> **What is asked**
Could you copy every line of the material below without changing anything, leaving the pictures out?

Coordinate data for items
--------------------
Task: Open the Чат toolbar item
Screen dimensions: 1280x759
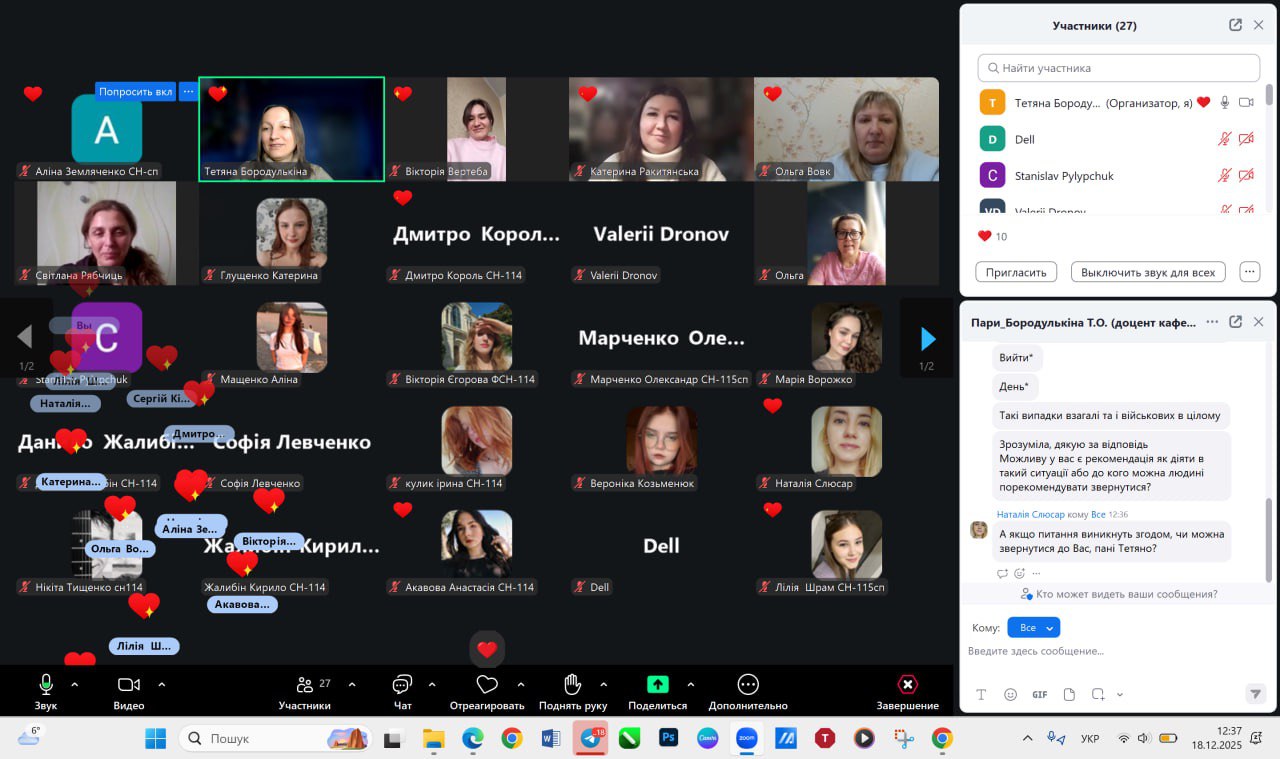Action: 402,685
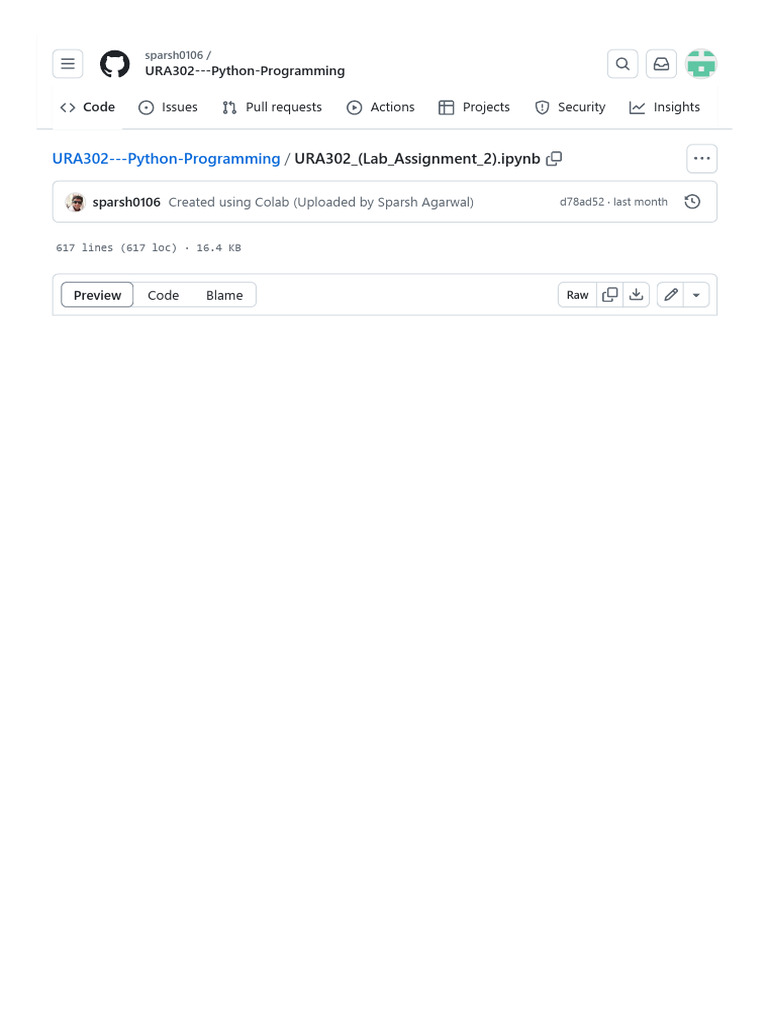Screen dimensions: 768x1024
Task: Click the Raw button
Action: click(577, 295)
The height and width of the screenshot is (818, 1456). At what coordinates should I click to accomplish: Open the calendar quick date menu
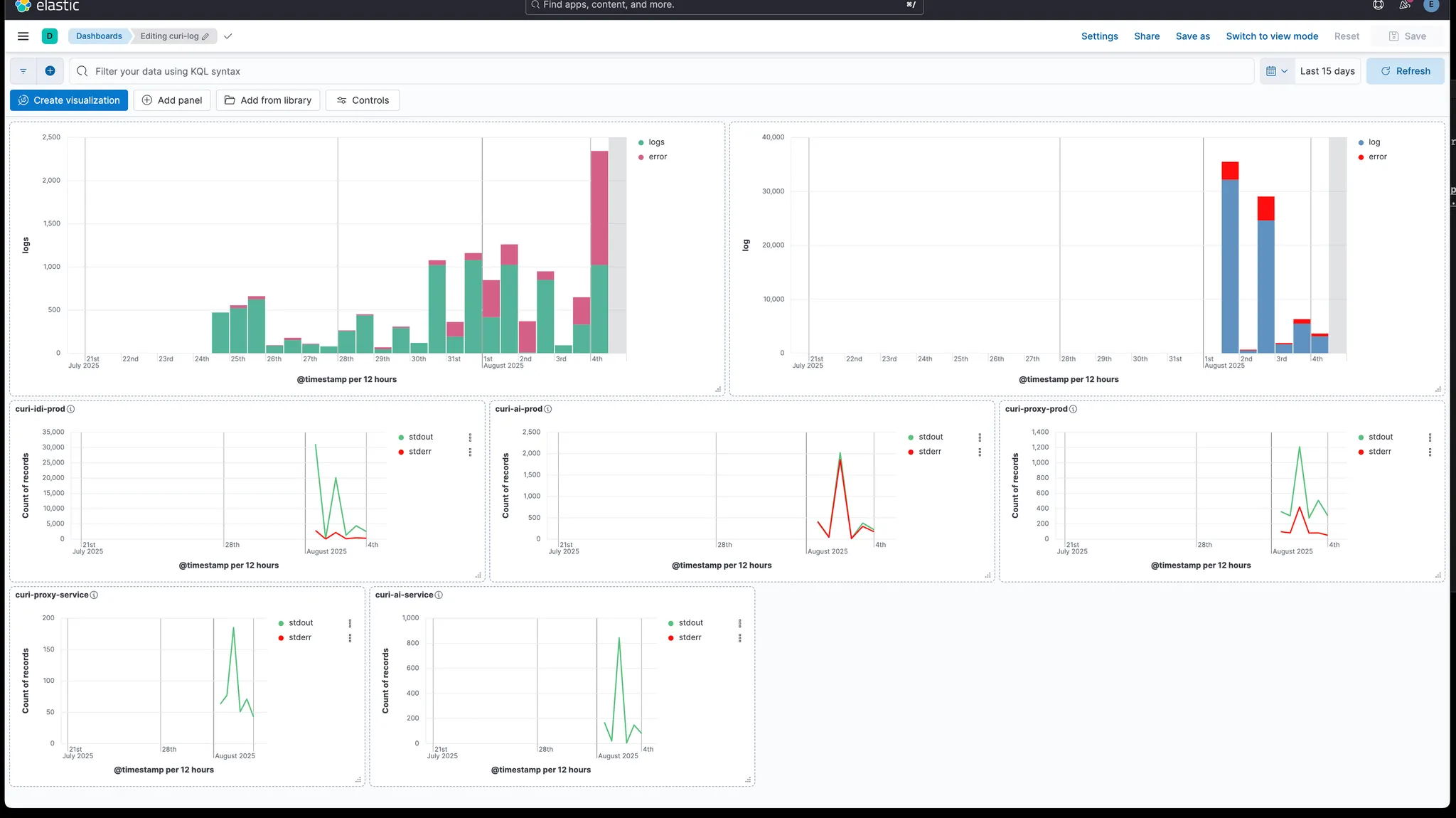click(1277, 71)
--------------------
> **Output of the exercise**
Task: Open the Чат toolbar item
Screen dimensions: 1280x759
Action: 402,685
Screen dimensions: 768x1024
Task: Click the Raw button
Action: click(577, 295)
The height and width of the screenshot is (818, 1456). At what coordinates should I click to accomplish: Open the calendar quick date menu
click(1277, 71)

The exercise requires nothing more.